Checkmate with Denial of Service
Speaker: Tom Brennan

Denial-Of-Service is an attempt to make a computer resource unavailable to its intended users. A new and very lethal form of Layer 7 attack technique, which uses slow HTTP POST connections, was discovered. An attacker will send properly crafted HTTP POST headers, which contains a legitimate “Content-Length” field to inform the web server how much of data to expect. After the HTTP POST headers are fully sent, the HTTP POST message body is sent at slow speeds to prolong the completion of the connection and lock up precious server resources.

They will demonstrate how an “agentless” DDOS botnet can be created via malicious online games and how a victim website can be brought down in matter of minutes using the HTTP POST DDOS attack.

The Getaway: Methods and Defenses for Data Exfiltration
Speaker: Sean Coyne

There are several stages to a successful cyber attack. The most crucial of which is also the least discussed: data theft. Whether it be financial information, intellectual property, or personally identifiable information; the most valuable thing on your network is the data. Intruders may get in, but until they get out with what they came for, the game’s not over. During this presentation they will take a look at some of the advanced methods of stealing data they have recently encountered in the field, including: preparing and cleaning staging areas, avoiding DLP/traffic scanning products, and how attackers use a victim’s own infrastructure and architecture against them.

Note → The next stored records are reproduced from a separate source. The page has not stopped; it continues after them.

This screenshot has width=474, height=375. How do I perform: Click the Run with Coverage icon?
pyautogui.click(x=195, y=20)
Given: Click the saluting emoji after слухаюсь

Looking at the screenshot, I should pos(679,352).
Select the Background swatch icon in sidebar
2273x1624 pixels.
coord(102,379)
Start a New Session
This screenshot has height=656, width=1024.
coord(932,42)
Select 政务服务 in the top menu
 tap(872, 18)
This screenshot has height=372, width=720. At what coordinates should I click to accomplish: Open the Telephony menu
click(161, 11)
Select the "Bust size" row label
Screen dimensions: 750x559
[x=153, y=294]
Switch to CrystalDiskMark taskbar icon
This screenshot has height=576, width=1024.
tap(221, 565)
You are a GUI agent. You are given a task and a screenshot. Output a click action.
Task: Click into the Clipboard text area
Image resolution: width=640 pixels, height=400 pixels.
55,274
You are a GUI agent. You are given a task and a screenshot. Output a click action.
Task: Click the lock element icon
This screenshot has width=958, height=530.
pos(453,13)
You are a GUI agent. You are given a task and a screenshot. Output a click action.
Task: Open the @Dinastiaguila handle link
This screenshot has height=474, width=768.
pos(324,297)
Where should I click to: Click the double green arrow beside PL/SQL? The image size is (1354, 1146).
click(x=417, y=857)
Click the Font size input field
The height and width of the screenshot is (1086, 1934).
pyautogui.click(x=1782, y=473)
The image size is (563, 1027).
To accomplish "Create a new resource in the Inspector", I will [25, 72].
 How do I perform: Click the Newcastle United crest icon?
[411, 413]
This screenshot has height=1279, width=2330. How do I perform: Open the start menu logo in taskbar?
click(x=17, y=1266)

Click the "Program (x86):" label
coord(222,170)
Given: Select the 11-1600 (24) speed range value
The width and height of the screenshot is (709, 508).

De-Anonymizing Live CDs through Physical Memory Analysis
Speaker: Andrew Case

Traditional digital forensics encompasses the examination of data from an offline or “dead” source such as a disk image. Since the filesystem is intact on these images, a number of forensics techniques are available for analysis such as file and metadata examination, timelining, deleted file recovery, indexing, and searching. Live CDs present a large problem for this forensics model though as they run solely in RAM and do not interact with the local disk. This removes the ability to perform an orderly examination since the filesystem is no longer readily available and putting random pages of data into context can be very difficult for in-depth investigations. In order to solve this problem, they present a number of techniques that allow for complete recovery of a live CD’s in-memory filesystem and partial recovery of its previously deleted contents. They also present memory analysis of the popular Tor application as it is used by a number of live CDs in an attempt to keep network communications encrypted and anonymous.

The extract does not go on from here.